THE MIDDLE EAST: The deal was done. After a crisis that had preoccupied a watching world for more than a month, the dozens of Palestinians, clerics and international activists holed up in the Israeli-encircled Church of the Nativity were about to emerge.
The fate of more than three dozen Palestinians, wanted by Israel, had been resolved: 26 were to be escorted to the Gaza Strip, and the other 13, alleged by Israel to have been involved in attacks, were to be deported to Italy.
"We've signed off on the agreement," announced Israel's Defence Minister, Mr Benjamin Ben-Eliezer. The Palestinian Authority President, Mr Yasser Arafat, has also approved the deal, said one of his aides. The wanted men themselves were said to have given their individual consent to the agreement.

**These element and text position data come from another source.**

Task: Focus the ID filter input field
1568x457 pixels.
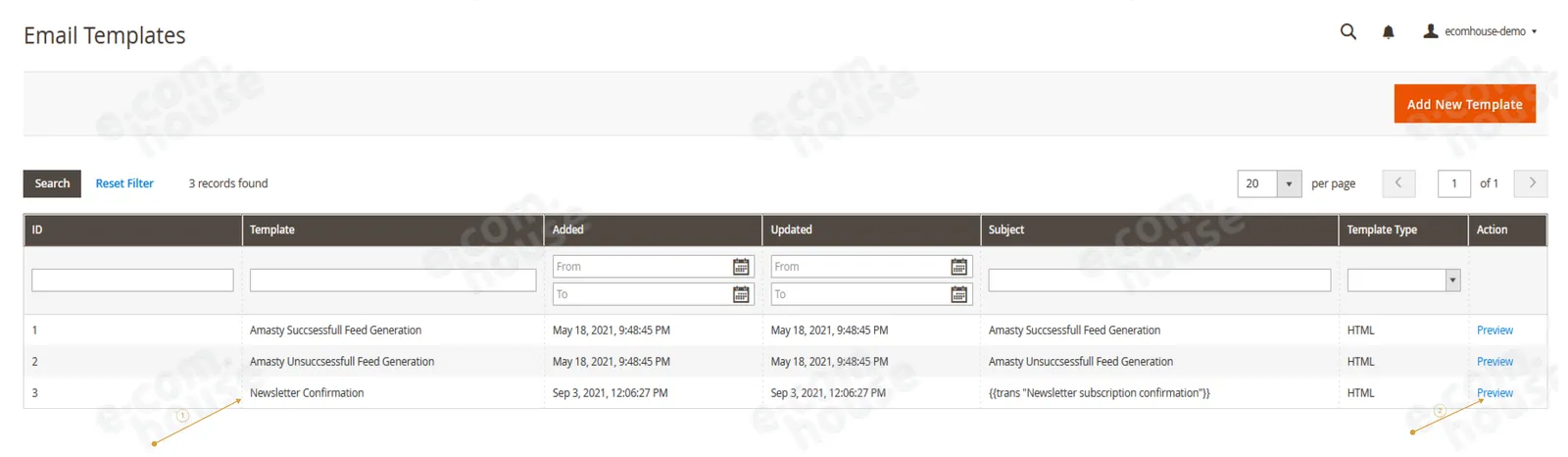Action: [x=132, y=280]
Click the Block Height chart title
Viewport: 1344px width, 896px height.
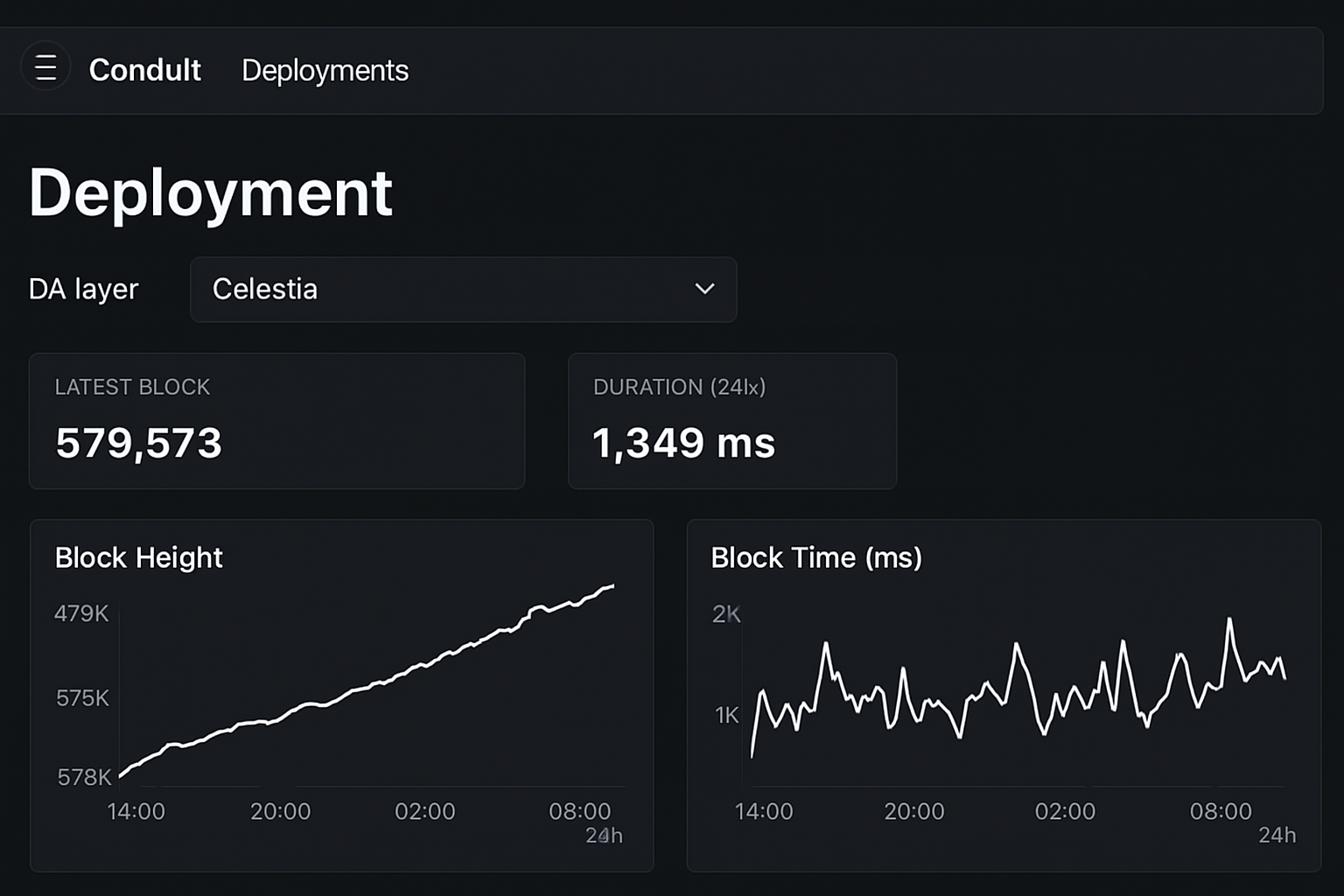(x=139, y=557)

There was only one hitch: Apparently nobody had bothered to tell the Italians that 13 men, said by Israel to be hard-core terrorists, were heading their way - never mind resolving how long they would be staying under Rome's supervision, and whether they ought to be jailed there or set free. The Italians were clearly furious at the lack of consultation, and were reportedly even preparing to close their air space to the British plane that would have delivered the 13. "We were treated in an arrogant and intolerable way," said one Italian government official. "We were kept in the dark. This is a shameful indecency."
But they were not entirely ruling out playing host, especially after US Secretary of State, Mr Colin Powell, called the Italian Prime Minister, Mr Silvio Berlusconi, to implore him to help end a stand-off that has seen the traditional birthplace of Jesus drawn into the centre of the Israeli-Palestinian conflict, and subjected to gun-battles, intermittent mini-fires and reported looting.
"The government is ready to do everything possible for the peace process to resume," said Italy's Defence Minister, Mr Antonio Martino. "This thing about hosting Palestinian terrorists to facilitate the process will be studied."
As Italy played tough, the frustrated dealmakers - including officials from the European Union, the US and the Vatican - frantically sought alternate destinations but came up empty-handed. Egypt, Jordan and Saudi Arabia, for instance, all firmly rejected involvement in a solution that is being castigated by Hamas, three of whose men are among the 13, and by Mr Arafat's Fatah faction, to which nine of the other 10 are affiliated. (Among the Fatah men are Mr Ibrahim Abayat, accused by Israel of killing two Israelis and an American, and Mr Mohammad Said, alleged to have organised two suicide bombings in Jerusalem in which 11 people were killed. The 13th man is Mr Abdullah Daoud, Mr Arafat's Bethlehem intelligence chief, who denies a welter of Israeli allegations concerning involvement in shooting attacks.) Mr Aziz Abayat, a 21-year-old Hamas member, alleged by Israel to have manufactured explosives and dispatched two suicide bombers on a failed attack, said the group's leader, Sheikh Ahmad Yassin, had telephoned him to urge him not to accept exile.
The 36-day siege began when the wanted men and dozens of others fled to the church to escape Israeli troops, who had launched a massive military incursion in response to a spate of suicide bombings. Some 200 people were inside the compound, of whom about 75 have since emerged.
In Gaza yesterday, Israeli troops shot dead a 17-year-old Palestinian.
Israeli army sources said their troops had come under fire; Palestinian witnesses said the soldiers were destroying a building.
In a raid on the West Bank city of Tulkarm, Israel made 40 arrests, and Mr Ben-Eliezer said two of those held had been poised to attempt suicide bombings.